HDAC1 is increased in MCT-induced PAH rats
The protein level of HDAC1 in the lung tissues of MCT-treated rats was detected by immunofluorescence staining and immunoblotting to determine the potential role of HDAC1 in PAH. As indicated in Fig. 3A, the fluorescence-labeled HDAC1 in pulmonary vessels with diameters both greater than 50 µm and less than 50 µm of MCT-treated rats showed a significant increase compared with the control rats, while MS-275 treatment reduced fluorescence-labeled HDAC1 in pulmonary vessels with diameters both greater than 50 µm and less than 50 µm of MCT-treated rats. As expected in Fig. 3B, the protein level of HDAC1 was up-regulated to 2.30-fold in MCT-treated rats compared with the control rats (P < 0.05), while administration of MS-275 down-regulated HDAC1 level of MCT-treated rats to 1.15-fold over control (P < 0.05 versus MCT group). The protein levels of HDAC2 and HDAC3 remained unchanged in MCT-treated rats compared with the control rats (P > 0.05) and were not affected by administration of MS-275 in rats exposed to MCT (P > 0.05 versus MCT group). These results suggest that HDAC1 is significantly increased and can be inhibited by MS-275 in MCT-induced PAH rats.

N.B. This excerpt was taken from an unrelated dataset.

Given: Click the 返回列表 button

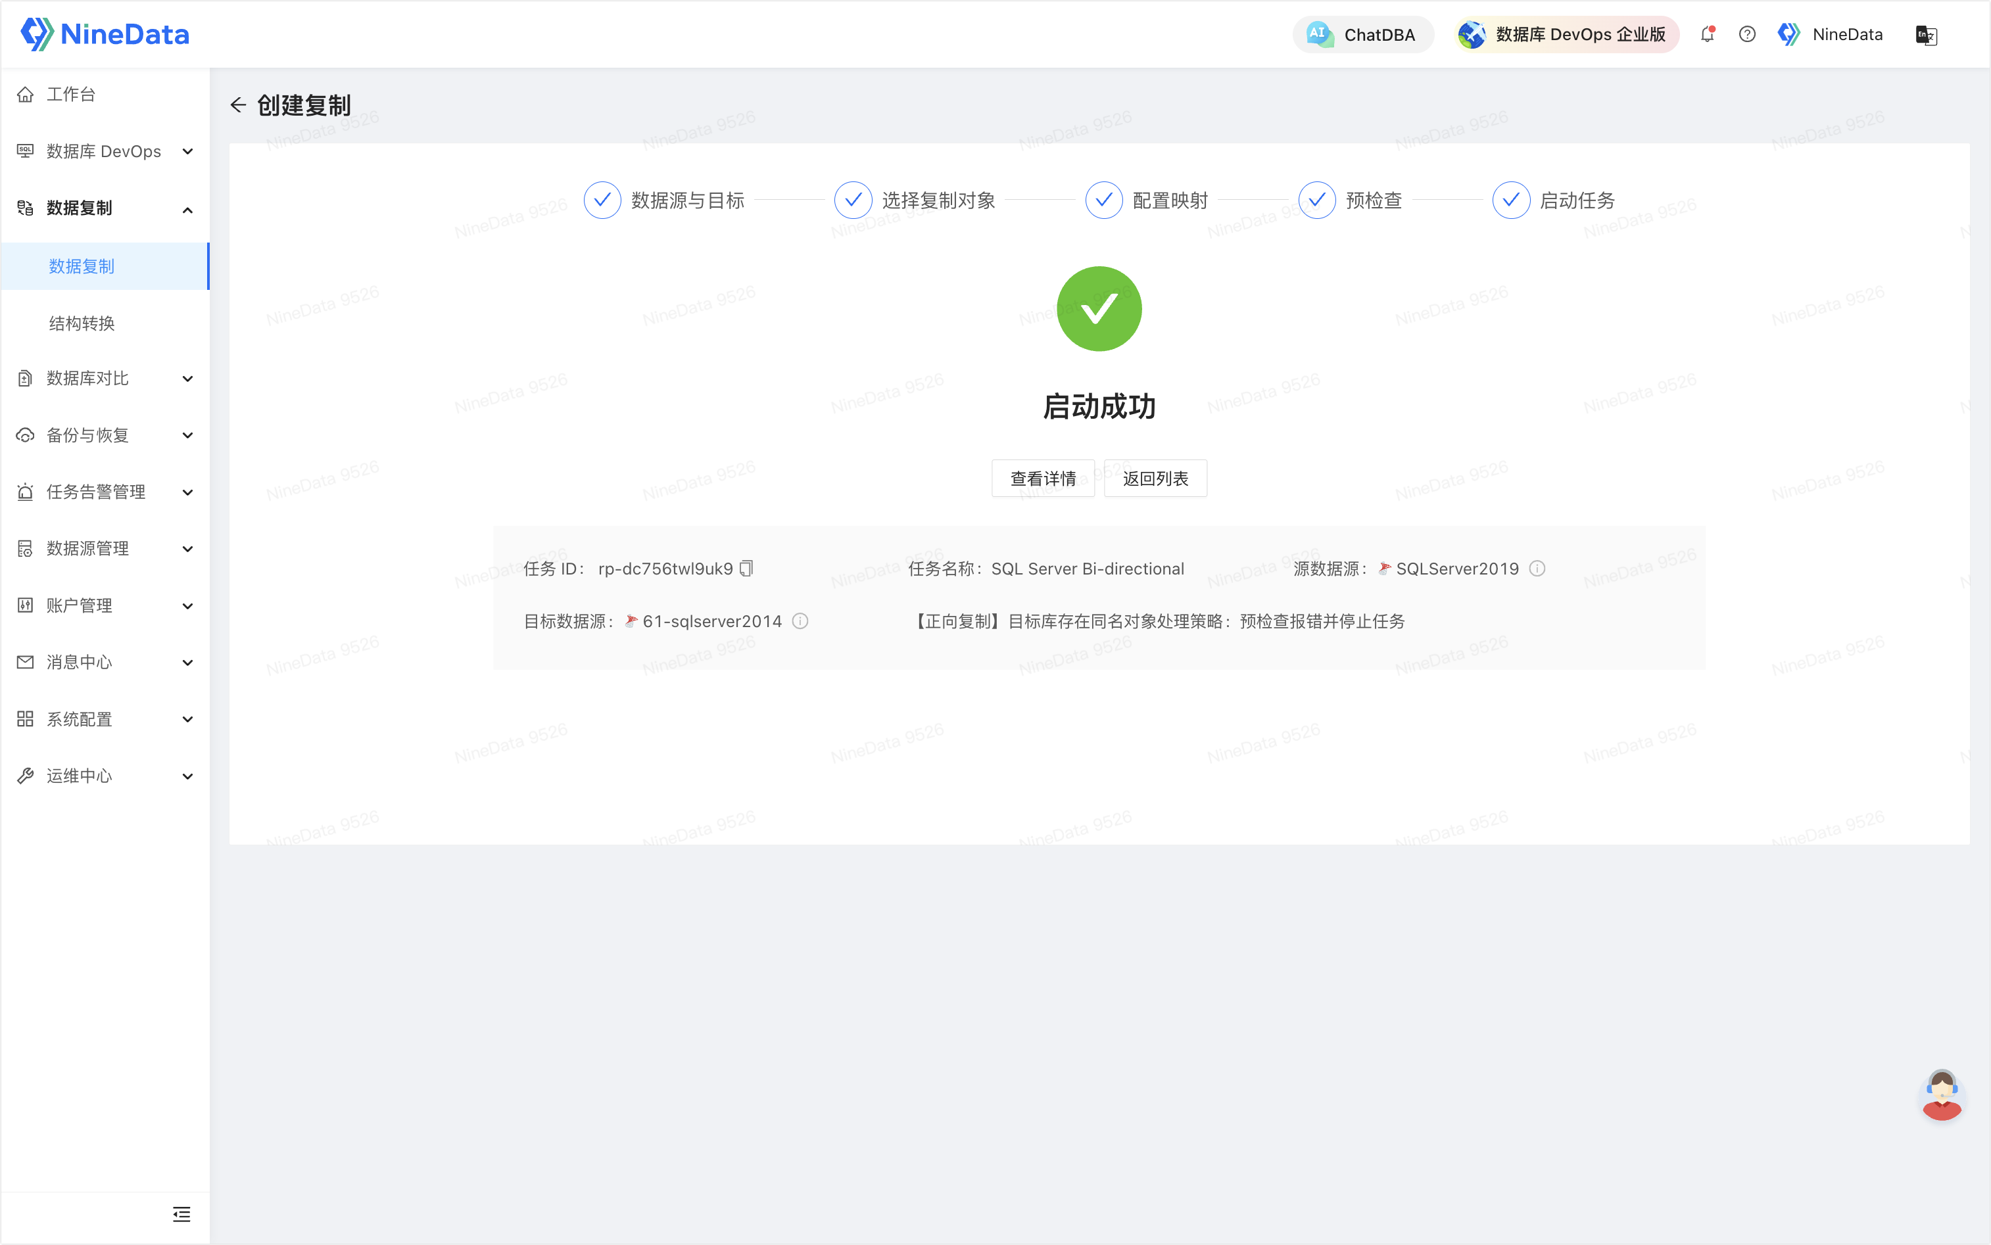Looking at the screenshot, I should (1155, 478).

Inhibition of HDAC1 restores miR-34a expression in MCT-induced PAH rats and PASMCs
To determine whether HDAC1 down-regulates miR-34a through deacetylation in MCT-induced PAH rats, the expression of miR-34a and the activity of HDAC were examined. As shown in Fig. 4A, MCT obviously reduced miR-34a level to 0.62-fold compared with control group (P < 0.05), while treatment of MCT-induced PAH rats with class I HDAC inhibitor MS-275 restored the miR-34a expression to 0.89-fold over control (P < 0.05 versus MCT group). Furthermore, the MCT-treated rats showed increased HDAC activity compared with the control group (9.52 ± 0.35 RFU/μg versus 3.62 ± 0.25 RFU/μg, P < 0.05), while administration of MCT-induced PAH rats with MS-275 significantly reduced HDAC activity to 6.8 ± 0.15 RFU/μg (P < 0.05 versus MCT group), as presented in Fig. 4B. These findings indicate that inhibition of HDAC1 restores miR-34a expression through reducing deacetylation in MCT-induced PAH rats.
In addition, HDAC1 siRNA was transfected into the rat primary cultured PASMCs to verify the specific role of HDAC1 in regulation of miR-34a. Figure 4C showed that HDAC1 siRNA reduced HDAC1 protein level to 39% of the control group (P < 0.05), whereas control siRNA did not affect HDAC1 protein level. Figure 4D presented that silencing of HDAC1 dramatically up-regulated miR-34a level, which increased to 1.96-fold compared with control group (P < 0.05), while the non-targeting siRNA had no effect on miR-34a expression. These results suggest that knockdown of HDAC1 is particularly responsible for miR-34a up-regulation in PASMCs.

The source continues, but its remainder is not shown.